Ghost town of Perry Oregon
Name: Perry (Stumptown)
Class: E4
GPS: 45.349148, -118.167555
Directions:
Head west along I-84 from La Grande. At about three miles take exit 257. Lower Perry is immediately to the right. Take a left than a quick jog to the right on Hamilton Creek Frontage Road. Follow this road for about half a mile. After crossing the Grand Ronde River there are several older, occupied, homes.
Description:
There is conflicting information here about the original name of Perry Oregon. The Oregon Genealogy and History web page states that the original name was Stumptown. But, Oregon Post Offices, 1847-1982 says that when the original post office was opened on August 26, 1980, the name was Stanley with Robert Smith as the first postmaster. The Post Office Department changed the name to avoid duplication and to honor a railroad dispatcher from La Grande.
A company town was built to support the saw mill opened here by the Smith-Stanley Lumber Company in 1890. The Oregon Western Railroad & Navigation built a rail road to here to move timber to the mills in La Grande.
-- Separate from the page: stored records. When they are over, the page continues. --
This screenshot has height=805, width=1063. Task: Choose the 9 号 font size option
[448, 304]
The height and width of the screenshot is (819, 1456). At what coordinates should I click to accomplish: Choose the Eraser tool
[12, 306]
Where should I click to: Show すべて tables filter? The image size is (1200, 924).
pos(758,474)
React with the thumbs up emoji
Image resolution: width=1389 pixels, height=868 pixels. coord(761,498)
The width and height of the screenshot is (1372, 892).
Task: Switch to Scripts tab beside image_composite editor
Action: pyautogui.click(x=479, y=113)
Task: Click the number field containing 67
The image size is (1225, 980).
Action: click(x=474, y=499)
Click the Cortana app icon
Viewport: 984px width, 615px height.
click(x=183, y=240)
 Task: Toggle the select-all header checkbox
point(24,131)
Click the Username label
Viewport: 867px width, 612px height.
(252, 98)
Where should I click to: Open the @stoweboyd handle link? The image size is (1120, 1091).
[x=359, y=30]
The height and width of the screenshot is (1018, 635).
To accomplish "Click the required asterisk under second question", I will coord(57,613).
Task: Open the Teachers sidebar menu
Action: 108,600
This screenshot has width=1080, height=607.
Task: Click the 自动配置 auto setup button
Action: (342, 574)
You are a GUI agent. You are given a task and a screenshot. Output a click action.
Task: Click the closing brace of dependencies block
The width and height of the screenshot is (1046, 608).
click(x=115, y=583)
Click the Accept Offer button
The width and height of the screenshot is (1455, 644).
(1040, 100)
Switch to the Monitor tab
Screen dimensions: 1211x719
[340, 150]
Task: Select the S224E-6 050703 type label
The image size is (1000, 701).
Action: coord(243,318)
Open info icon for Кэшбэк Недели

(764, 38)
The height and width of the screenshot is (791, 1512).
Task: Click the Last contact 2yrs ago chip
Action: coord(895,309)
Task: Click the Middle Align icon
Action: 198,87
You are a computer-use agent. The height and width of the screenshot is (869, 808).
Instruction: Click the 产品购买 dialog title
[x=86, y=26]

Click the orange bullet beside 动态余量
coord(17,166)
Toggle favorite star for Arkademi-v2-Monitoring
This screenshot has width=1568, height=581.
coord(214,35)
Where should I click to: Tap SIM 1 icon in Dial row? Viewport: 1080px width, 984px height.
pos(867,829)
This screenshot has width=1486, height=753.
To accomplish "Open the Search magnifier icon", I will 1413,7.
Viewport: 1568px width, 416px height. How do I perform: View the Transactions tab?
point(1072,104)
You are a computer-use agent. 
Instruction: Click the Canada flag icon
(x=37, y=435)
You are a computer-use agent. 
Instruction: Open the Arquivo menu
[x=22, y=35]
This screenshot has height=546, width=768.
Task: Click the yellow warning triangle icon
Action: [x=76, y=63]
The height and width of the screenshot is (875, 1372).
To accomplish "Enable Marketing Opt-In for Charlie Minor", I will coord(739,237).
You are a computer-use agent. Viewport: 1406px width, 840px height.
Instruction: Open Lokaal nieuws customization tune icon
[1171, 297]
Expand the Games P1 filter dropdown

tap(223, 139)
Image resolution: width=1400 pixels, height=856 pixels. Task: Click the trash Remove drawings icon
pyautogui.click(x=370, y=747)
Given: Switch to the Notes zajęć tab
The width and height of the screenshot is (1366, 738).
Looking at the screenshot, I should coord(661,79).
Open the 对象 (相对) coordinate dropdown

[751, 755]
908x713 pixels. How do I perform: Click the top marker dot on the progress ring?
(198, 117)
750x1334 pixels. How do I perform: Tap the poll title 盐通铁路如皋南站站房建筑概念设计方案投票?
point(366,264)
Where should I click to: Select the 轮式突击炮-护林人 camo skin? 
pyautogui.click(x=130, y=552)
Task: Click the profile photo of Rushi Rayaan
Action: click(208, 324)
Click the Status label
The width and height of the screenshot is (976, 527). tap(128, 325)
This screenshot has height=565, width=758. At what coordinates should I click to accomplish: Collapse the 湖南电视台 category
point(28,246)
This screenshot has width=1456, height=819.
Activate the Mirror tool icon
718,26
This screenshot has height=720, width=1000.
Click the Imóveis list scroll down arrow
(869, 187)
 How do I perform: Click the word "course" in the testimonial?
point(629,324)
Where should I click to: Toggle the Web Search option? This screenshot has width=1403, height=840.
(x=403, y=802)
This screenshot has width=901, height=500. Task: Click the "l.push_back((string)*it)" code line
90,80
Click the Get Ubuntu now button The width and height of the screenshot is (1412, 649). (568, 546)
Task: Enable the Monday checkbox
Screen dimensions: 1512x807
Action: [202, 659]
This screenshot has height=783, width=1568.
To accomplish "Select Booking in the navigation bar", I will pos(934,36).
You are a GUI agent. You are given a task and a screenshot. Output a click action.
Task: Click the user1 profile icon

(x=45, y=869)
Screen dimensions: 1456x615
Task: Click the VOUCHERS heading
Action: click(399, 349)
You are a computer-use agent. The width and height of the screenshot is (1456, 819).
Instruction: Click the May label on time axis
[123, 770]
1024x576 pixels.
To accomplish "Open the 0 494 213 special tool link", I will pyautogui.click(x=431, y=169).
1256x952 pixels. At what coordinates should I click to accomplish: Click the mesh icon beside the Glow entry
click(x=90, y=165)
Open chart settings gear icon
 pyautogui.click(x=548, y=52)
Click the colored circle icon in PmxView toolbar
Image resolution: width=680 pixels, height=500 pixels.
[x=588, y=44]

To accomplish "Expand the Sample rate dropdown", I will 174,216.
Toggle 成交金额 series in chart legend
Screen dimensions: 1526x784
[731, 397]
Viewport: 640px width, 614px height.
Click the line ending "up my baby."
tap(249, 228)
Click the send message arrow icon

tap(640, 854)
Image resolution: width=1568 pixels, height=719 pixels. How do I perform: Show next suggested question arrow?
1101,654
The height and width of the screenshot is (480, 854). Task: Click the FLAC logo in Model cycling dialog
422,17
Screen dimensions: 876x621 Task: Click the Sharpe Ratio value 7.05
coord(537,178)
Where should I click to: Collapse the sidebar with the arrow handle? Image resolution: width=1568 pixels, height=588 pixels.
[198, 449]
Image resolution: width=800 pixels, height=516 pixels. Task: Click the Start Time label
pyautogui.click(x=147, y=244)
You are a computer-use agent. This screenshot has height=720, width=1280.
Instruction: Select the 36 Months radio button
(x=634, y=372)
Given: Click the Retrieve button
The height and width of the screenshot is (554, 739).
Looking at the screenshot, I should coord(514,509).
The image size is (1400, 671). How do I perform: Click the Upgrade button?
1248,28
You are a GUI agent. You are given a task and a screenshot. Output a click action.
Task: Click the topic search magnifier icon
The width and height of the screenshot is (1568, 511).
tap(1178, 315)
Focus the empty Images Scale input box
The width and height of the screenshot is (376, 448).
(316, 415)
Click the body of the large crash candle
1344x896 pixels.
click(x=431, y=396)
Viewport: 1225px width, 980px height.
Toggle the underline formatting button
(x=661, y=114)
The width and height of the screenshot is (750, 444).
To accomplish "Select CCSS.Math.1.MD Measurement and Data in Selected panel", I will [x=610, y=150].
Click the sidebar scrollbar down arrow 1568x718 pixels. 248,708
In 1900 the saw mill was sold to George Stoddard and C. W. Nibley who renamed it to Grande Ronde Lumber Company. The lumber mill burned down in 1924 and was not rebuilt. The Grande Ronde Lumber Company and Stoddard Lumber Company merged in 1927. The mill was moved across the valley to Ponderosa and most of the town moved with it.
The town lasted for a few more years, but the post office was closed to La Grande on March 14, 1931.According to History of Oregon, Volume One by Charles Henry Carey, Louis Pfel from Perry Oregon died of Broncho Pneumonia while serving in the US Army during World War I
More Information:
Do you know anything about this town? Have you ever lived here? Please leave your recollections in the comments below!
According to History of Oregon, Volume One by Charles Henry Carey
I grew up at Lower Perry. 1956 til present. My parents came here in 1951. We live by the Perry swimming hole. We had 3 Perrys lower, middle and upper Perry. lower Perry was most people lived and had an old school house there. middle Perry was the old mill grounds, ice place but was basically a ghost town with everything fallen in, old cars left around, just the cement left up for the buildings and ice house. Then there is Upper Perry not much written about it. There is 10 residential places in Upper Perry and the old Arch bridge that was redone in recent years. I recollect a old service station as a young child that was closed and later tore down, I actually lived near lower Perry near the swimming hole on the old hwy that dead ends at our place. There were 2 old mills on our land and the counties back before 1900. our house was further down in the field till the first building of the freeway was put in in 1959 time period. they put it to close to the house and it required it to be moved. Kids went to school in Perry until the 1950s. the old schoolhouse/gym remains one major building that was used for a school house burnt so they used the gym instead. The mills closed in 1930’s at middle Perry. The dams, etc in the river for the mill-log transport etc was changed. they used to ride the logs from up starkey way to the mill-stopping just above the dam.